Riding a board through the surf is a little like going on hashish. The addicts--and there are 18,000 of them in the U.S.--have their own fashions in everything from haircuts (long, but not too long) to swimsuits (cotton, a size too small). They speak a lingo of words like "hook" (the lip of a breaking wave) and "tube" (the cavern under the hook) and "wipe out" (a spill into the boiling froth). They listen to apostles, who preach: "When the surf is good, you've got to go and get it. Work is secondary. Once you're about 30, then it's time to take a solid job." And they all yearn to visit Makaha, a lonely beach 40 miles west of Honolulu.

Makaha is where the waves build up to 20 and 30 ft., and race diagonally into shore at 35 m.p.h. It is the supreme test--"the place," says one surfer, "where reputations are made."

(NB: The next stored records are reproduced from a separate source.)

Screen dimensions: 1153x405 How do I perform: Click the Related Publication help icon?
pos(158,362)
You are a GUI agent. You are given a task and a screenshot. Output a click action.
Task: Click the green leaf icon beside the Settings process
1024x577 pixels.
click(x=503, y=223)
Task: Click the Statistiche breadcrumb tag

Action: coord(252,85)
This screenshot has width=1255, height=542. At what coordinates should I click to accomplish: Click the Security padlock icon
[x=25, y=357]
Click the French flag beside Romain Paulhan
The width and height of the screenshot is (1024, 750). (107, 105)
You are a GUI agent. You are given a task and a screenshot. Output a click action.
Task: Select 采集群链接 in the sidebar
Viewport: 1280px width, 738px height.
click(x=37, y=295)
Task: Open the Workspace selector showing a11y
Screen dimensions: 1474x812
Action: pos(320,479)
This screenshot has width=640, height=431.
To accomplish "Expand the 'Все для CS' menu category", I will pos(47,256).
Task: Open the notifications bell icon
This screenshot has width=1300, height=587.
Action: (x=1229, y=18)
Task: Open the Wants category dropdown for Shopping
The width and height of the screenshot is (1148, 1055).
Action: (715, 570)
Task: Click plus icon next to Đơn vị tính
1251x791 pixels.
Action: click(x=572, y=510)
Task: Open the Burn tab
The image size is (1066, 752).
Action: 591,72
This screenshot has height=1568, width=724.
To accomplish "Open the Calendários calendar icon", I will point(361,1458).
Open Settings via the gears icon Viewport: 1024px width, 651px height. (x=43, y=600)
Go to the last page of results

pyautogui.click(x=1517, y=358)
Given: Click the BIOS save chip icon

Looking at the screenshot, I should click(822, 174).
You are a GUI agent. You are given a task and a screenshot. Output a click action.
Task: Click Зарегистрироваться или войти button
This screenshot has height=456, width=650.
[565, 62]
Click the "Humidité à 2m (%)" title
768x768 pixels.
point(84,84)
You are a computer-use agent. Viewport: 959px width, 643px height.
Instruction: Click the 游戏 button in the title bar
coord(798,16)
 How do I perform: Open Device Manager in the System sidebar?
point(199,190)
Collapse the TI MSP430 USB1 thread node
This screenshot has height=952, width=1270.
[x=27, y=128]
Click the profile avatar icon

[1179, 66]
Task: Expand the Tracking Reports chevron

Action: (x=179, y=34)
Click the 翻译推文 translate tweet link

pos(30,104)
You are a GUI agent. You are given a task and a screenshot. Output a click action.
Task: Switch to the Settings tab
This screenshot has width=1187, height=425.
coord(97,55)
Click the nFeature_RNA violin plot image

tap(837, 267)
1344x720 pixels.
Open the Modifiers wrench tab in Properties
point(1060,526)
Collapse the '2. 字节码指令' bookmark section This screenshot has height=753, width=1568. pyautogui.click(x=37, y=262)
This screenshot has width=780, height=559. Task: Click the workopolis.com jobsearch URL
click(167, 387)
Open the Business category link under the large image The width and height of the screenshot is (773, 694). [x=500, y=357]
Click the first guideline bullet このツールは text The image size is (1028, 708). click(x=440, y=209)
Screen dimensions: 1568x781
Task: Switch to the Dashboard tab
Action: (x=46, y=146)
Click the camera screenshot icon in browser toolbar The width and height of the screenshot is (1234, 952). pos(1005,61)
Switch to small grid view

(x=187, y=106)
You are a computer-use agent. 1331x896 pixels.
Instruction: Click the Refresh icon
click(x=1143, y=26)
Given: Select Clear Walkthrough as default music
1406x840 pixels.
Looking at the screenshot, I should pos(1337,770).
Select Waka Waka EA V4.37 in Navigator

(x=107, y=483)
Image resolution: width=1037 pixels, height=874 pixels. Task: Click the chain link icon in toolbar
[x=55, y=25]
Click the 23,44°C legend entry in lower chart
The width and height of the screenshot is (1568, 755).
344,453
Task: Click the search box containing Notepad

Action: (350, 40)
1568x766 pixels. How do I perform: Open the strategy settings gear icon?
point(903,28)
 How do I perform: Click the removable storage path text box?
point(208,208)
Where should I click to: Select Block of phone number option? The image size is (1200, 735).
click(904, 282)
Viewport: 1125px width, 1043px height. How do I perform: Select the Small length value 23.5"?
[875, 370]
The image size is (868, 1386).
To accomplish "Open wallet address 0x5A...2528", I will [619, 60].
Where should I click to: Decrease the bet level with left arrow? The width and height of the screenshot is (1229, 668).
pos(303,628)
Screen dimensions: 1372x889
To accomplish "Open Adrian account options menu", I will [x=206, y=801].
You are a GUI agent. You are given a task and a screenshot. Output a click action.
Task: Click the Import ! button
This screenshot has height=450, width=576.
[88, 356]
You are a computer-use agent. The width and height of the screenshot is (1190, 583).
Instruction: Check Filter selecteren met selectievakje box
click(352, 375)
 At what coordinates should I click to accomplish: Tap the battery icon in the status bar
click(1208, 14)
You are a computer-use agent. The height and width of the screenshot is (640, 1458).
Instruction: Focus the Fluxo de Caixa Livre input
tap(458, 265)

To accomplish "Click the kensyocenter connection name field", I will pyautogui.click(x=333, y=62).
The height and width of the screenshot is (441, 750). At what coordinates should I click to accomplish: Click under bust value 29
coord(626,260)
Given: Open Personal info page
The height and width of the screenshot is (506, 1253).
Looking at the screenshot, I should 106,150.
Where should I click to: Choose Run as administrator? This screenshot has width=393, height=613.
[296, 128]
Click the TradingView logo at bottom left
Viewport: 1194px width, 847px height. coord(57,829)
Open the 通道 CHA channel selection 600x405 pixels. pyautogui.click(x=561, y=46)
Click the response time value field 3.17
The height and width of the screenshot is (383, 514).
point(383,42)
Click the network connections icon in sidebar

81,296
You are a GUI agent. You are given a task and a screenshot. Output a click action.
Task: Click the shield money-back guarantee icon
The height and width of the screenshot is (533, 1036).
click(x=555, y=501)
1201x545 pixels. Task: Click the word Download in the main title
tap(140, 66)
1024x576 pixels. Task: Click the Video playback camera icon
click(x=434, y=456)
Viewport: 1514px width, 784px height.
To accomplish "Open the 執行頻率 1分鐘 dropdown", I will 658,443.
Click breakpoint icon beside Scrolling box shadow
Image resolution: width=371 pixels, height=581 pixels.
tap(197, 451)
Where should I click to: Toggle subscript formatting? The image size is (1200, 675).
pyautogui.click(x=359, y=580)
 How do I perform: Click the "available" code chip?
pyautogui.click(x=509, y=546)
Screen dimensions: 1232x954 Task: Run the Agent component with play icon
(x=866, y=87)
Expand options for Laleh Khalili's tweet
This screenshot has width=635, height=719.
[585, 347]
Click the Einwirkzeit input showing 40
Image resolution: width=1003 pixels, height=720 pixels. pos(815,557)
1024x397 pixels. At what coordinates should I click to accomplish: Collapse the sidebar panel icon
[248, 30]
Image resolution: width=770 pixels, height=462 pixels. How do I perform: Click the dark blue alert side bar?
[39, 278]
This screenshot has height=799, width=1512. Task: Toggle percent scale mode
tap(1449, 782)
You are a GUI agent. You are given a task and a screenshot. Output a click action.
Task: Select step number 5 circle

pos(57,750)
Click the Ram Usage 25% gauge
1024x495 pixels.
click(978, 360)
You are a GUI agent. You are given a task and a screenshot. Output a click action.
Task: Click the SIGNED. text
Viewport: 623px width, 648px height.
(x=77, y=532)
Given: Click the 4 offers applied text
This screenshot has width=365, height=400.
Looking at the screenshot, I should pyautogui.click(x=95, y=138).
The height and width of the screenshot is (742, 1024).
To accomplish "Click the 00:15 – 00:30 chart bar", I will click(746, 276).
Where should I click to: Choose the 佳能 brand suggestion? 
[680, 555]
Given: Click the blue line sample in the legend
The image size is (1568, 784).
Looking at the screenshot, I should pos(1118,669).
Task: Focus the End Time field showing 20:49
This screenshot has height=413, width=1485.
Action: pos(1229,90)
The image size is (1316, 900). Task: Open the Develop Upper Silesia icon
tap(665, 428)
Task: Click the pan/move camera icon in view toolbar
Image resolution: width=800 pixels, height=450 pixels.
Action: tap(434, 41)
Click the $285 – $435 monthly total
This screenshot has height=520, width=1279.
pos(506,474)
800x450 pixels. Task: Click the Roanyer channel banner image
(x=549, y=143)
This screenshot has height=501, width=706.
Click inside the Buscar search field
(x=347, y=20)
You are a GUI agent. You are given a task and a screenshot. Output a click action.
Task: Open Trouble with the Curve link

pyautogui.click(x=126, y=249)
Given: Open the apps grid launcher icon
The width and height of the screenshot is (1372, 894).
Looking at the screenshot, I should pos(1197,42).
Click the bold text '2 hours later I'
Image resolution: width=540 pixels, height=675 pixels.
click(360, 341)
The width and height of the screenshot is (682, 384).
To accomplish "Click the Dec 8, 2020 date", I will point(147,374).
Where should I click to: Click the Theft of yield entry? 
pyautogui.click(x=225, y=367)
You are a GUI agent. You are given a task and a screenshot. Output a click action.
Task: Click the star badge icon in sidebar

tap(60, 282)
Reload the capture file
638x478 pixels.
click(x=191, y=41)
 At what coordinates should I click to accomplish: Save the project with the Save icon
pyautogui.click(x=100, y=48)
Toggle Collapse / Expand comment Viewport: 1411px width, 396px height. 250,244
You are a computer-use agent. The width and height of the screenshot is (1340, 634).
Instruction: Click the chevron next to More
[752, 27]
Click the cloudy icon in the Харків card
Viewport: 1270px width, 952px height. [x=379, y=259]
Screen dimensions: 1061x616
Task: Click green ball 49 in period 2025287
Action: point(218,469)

Warming Up on Snow. The man who made his reputation in Makaha's big surf last week was Joseph ("Joey") Cabell, 25, a restaurant owner from Newport Beach, Calif., who summers in Hawaii. While 1,000 spectators watched from the beach, Cabell outclassed 349 contestants from as far away as Australia and Peru to win the International Surfing Championships. A trim six-footer (most top surfers are short) who has been at it since he was seven, Cabell keeps in shape during the winter by skiing on snow. The two, he says, are a lot alike: "You go as deep into the hook as possible, swinging to the bottom of the wave, then to the top, then back down again--and shoot through for a long, long ride. The idea is to rock the board back and forth with your feet, just like you do with a pair of skis--then break out of the tube at the last minute, just before you get wiped out."

Every other finalist at last week's championships used a "gun"--a long, heavy (up to 40 Ibs.) board designed for stability in big waves like Makaha's. Cabell preferred a shorter, lighter (25 Ibs.) foam-and-fiber-glass "natural," designed for easy maneuverability and ordinarily used in smaller waves. Each surfer got seven tries. Cabell rode four of his waves almost half a mile clear in to the beach, catching each looming 25-footer off Makaha's northwestern tip, standing up for 300 yds., dropping prone as it dissolved to foam crossing a reef, then rising again as the wave formed again for the final 400-yd. sweep to shore.

Low & Dry. Like most first-class surfers, Cabell has only scorn for the "hot doggers" who risk their necks by crisscrossing waves haphazardly. It takes art to stand, knees slightly bent, arms spread, guiding the board along the tube with almost imperceptible foot movements. And only a few ever experience the ultimate thrill. "Once in a while," says Joey, "you get locked so deep in the tube that nobody on the beach can see you, and if a guy were just behind you, he'd get totally wiped out. You are so far back inside the wave that it breaks right over your head and around your body. And when you come out in the end, why, you aren't even wet."